* [WHAT YOU NEED TO DO]:
For the data below, report how many lines contain the string "height" and write nothing more.

* [DATA]:
┄┄┄┄┄┄
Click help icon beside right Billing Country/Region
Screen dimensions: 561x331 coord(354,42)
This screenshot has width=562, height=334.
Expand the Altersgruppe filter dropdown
┄┄┄┄┄┄
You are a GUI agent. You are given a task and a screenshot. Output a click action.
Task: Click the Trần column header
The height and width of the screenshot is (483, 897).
┄┄┄┄┄┄
* [WRITTEN RESPONSE]:
2